INTERSECCIÓN


            Hace algunos años, desamparado por la ausencia de realización espiritual, me refugié en la lectura de libros orientales escritos para idiotas occidentales. Desconociendo entonces mi paralítica postura intelectual, me di por entero a la interpretación de ciertos fenómenos, como el de la reencarnación, que al comienzo proporcionó beatíficas justificaciones a mi somnolienta existencia. Torné a una vida gustosamente contemplativa, remedando posturas y meditaciones budistas hasta que un precioso día de septiembre, mientras me hallaba absorto en la contemplación de la iridiscencia de las afiladas espinas de un cacto, me cubrió la amarga noche de la duda.

        Desde entonces trabajé durante años construyendo una nómina de sustancias y fenómenos antinómicos, analicé la paradoja de las contradicciones, el flujo y el reflujo de las dimensiones. Este apetito de vivir, nutriéndome del conocimiento, me condujo después a observar la vida social de los hombres desde una ventana a la que ellos no tenían acceso. Ataviado con miserables ropas vagué durante años por las oscuras napas del hormiguero humano, conviviendo con aquellos que estaban, según lo comprendí después, en la retaguardia de acceso al plano de conciencia moral. De ese período experimental extraje las historias que cuento en mi libro “El Orden Material”, una de las cuales, tal vez la más conmovedora, es aquella que narra el encuentro de dos hombres atávicos cuyos destinos se cruzaron en una reyerta originada por cuestiones aparentemente triviales  que, bajo la evidencia de mis conocimientos, no lo eran.
        Un hombre persigue a otro a través del tiempo y en forma sucesiva en diferentes vidas. Cuando le da alcance solo queda la anécdota, la cual dice que atacó sin mediar palabra. Esto no es posible. Ha existido entre ellos un prolongado diálogo referido a una circunstancia precisa y única. Cuando entregó a la policía, Silvestre Flores afirmó que reivindicaba, con su gesto de hombría, el honor. El otro, cuyo cuerpo quedó tendido en la puerta de un boliche, apenas cubierto por hojas de diario, se llamaba Asdrúbal Fuentes Ovejero, de profesión forastero, chileno, sin más señas.
        Para la sociedad civil, este demoledor encuentro a punta de cuchillo quedó dormido en la carátula de un expediente judicial. Yo, que fui testigo, puedo decir que la verdadera víctima fue el hombre que mató y que el otro, cuya alma emigró por los túneles silenciosos de la ultratumba, culminó una experiencia iniciada en el caos y sellada con la victoriosa entrega de su vida.
        De aquellas visiones personales comprendí lo difícil que es administrar justicia y me pareció que ciertos códigos son muy incompletos al juzgar con parcialidad los efectos y desconocer las causas.
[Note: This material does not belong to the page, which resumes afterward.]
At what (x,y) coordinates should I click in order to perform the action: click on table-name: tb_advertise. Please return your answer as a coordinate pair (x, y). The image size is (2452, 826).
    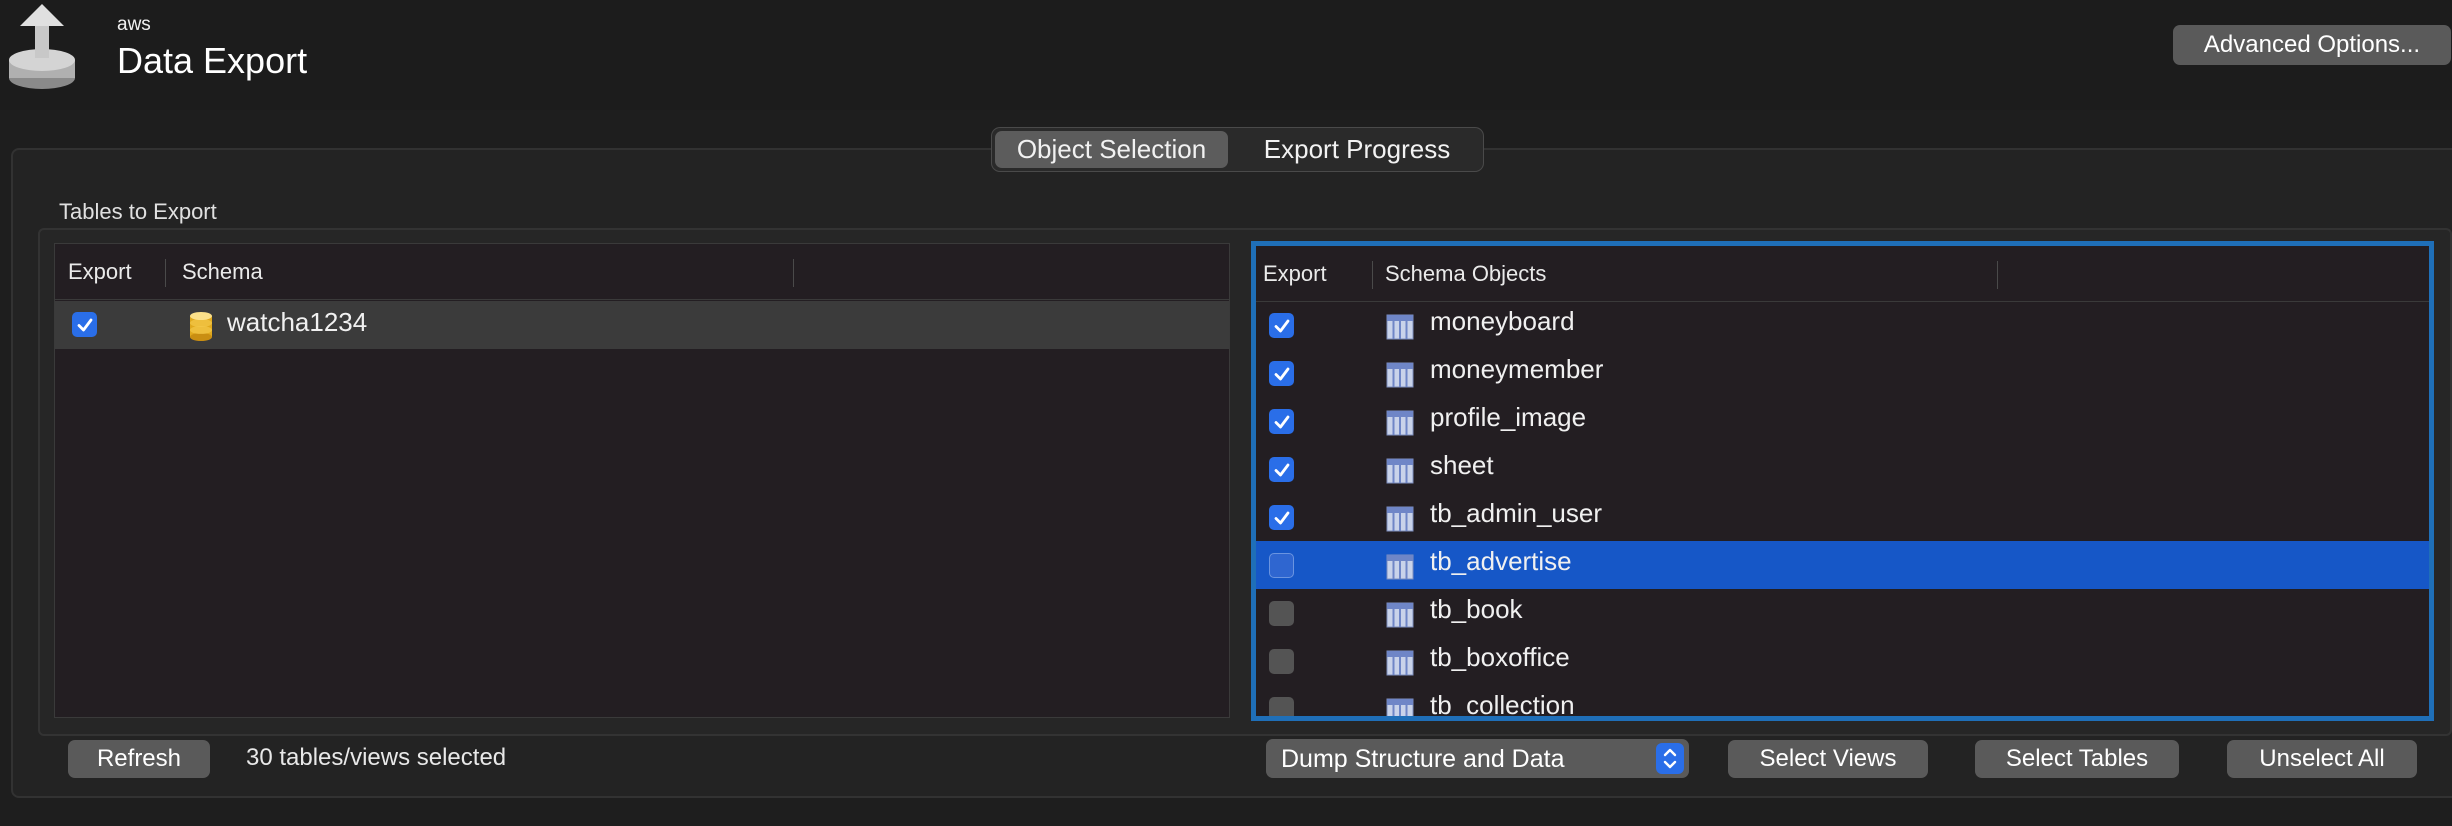
    Looking at the image, I should click on (1501, 561).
Cuántos hechos denotan así un significado opuesto al tradicional y qué vigorosos y libres parecen algunos transgresores.
        Me he reintegrado a mi ansiosa búsqueda interior y ya no quiero regresar a la contemplación  de la vida personal de mis semejantes. Oscilo entre la credulidad y la duda y tengo, alternativamente, visiones de completa comprensión y otras en que todo es confuso y carente de significado.
        Siento por momentos la tentación de enarbolar las banderas del pensamiento de Swami Shankaralanda y repetir a todos los vientos:
        “He sido sacerdote de la luz y por mi concupiscencia me convertí en mago y en faquir. He mendigado por las calles de Calcuta enfermo de lepra y de espanto, me he saturado de puercos sentimientos y de justificaciones, he sentido odio y también piedad, he robado y al mismo tiempo entregado a la caridad del amor. Viendo que todo es ilusión permanezco con mi corazón envuelto en llamas, iluminando mi vacilante paso y mi esperanza”.